GOAL OF THE EXERCISE: Render every line of the items below as a Markdown table with two columns, Row and Line, numbering each line and leaving out blank ones.

---------- GIVEN DATA

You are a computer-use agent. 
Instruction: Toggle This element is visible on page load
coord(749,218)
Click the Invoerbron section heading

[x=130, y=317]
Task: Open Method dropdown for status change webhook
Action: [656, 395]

--------------------

SOLVED EXERCISE:
| Row | Line |
|---|---|
| 1 | You are a computer-use agent.  |
| 2 | Instruction: Toggle This element is visible on page load |
| 3 | coord(749,218) |
| 4 | Click the Invoerbron section heading |
| 5 | [x=130, y=317] |
| 6 | Task: Open Method dropdown for status change webhook |
| 7 | Action: [656, 395] |